Ladenschluss-Debatte: SPD fordert Schutzregelungen für Beschäftigte

Zur möglichen weiteren Liberalisierung des Ladenschlusses auch in Bremen erklärte der SPD-Landesvorsitzende Uwe Beckmeyer nach der Sitzung des SPD-Gewerkschaftsrats:

"Für den Fall, dass Bremen unter Zugzwang gerät, weil im niedersächsischen Umland der Ladenschluss kippt, brauchen wir eine Strategie, um die Arbeitnehmerinnen und Arbeitnehmer vor gravierenden Nachteilen zu schützen", sagte Beckmeyer. "Die Länder haben jetzt die Möglichkeit, den Ladenschluss in eigener Regie gesetzlich zu regeln.
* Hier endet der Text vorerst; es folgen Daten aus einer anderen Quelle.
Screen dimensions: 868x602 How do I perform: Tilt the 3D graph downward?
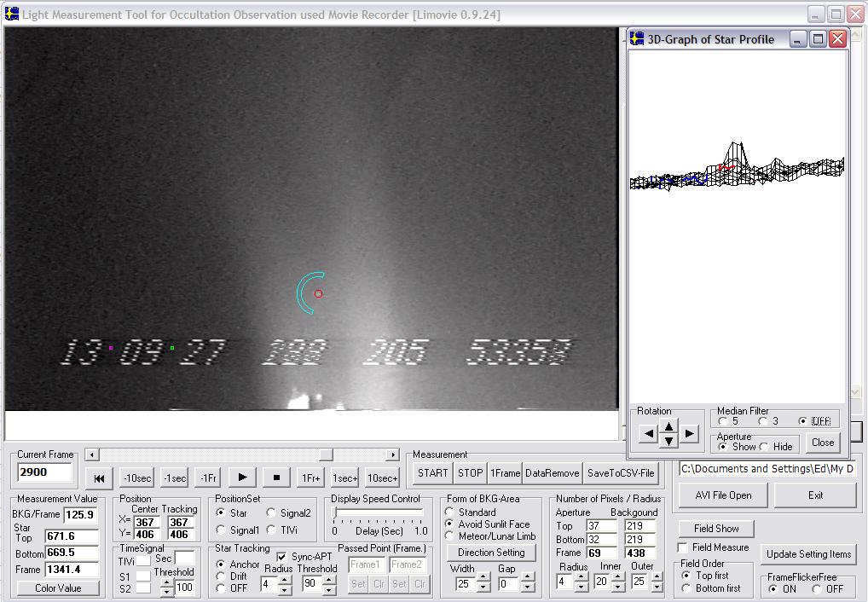coord(668,441)
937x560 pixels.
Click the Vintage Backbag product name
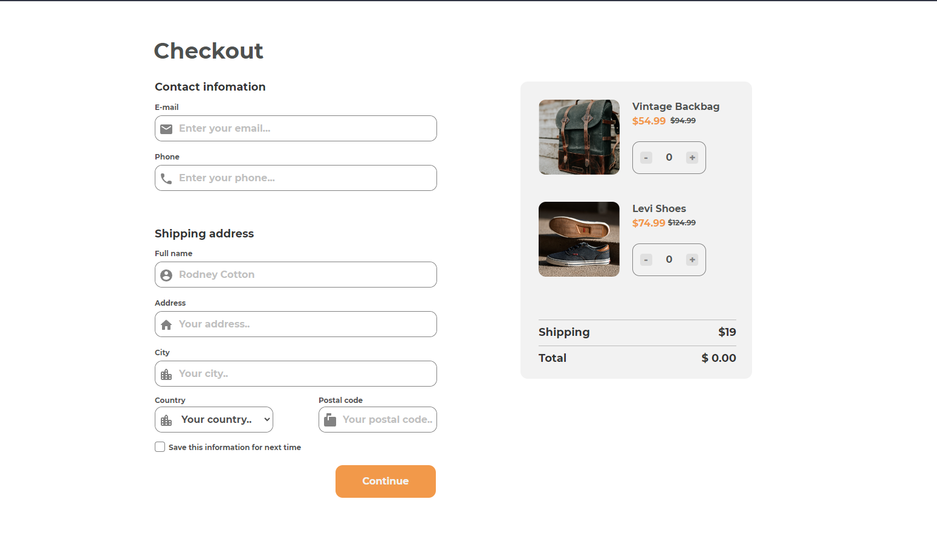pos(675,106)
Dies gilt auch für ergänzende Arbeitsschutzregelungen. Ich erwarte, dass der bremische Gesetzgeber sich auf diese Situation vorbereitet", so der SPD-Landesvorsitzende, der die Gewerkschaftsvertreter in dieser Position unterstützte. Ein striktes "Nein" Bremens zur Liberalisierung des Ladenschlusses sei  wirklichkeitsfremd, wenn bald direkt hinter der Stadtgrenze rund um die Uhr eingekauft werden könne. Dabei gibt es laut Beckmeyer genug starke Argumente dagegen: So werde  der Verdrängungswettbewerb im Einzelhandel weiter angeheizt – zum Nachteil der Mittelständler. Betriebsformen, die mit wenig Personal auskommen, würden begünstigt. "Vor allem aber würden die Beschäftigten, die eine Familie haben, Kinder betreuen, ihre Eltern pflegen, sich sportlich engagieren oder ein Ehrenamt ausüben, in die Zange genommen. Sie müssen wir im Fall der Fälle durch detaillierte landesgesetzliche Bestimmungen schützen", forderte der Landesvorsitzende. Gerade Nachtarbeit sei besonders belastend – und auch risikoreicher. Beckmeyer: "Wir wollen gerade die Familien stärken. Diese dürfen nicht unter einer fragwürdigen Liberalisierung leiden, nach der nicht einmal tatsächlicher Bedarf von Seiten der Konsumenten besteht." Dies habe  zuletzt auch die Fußball-WM gezeigt.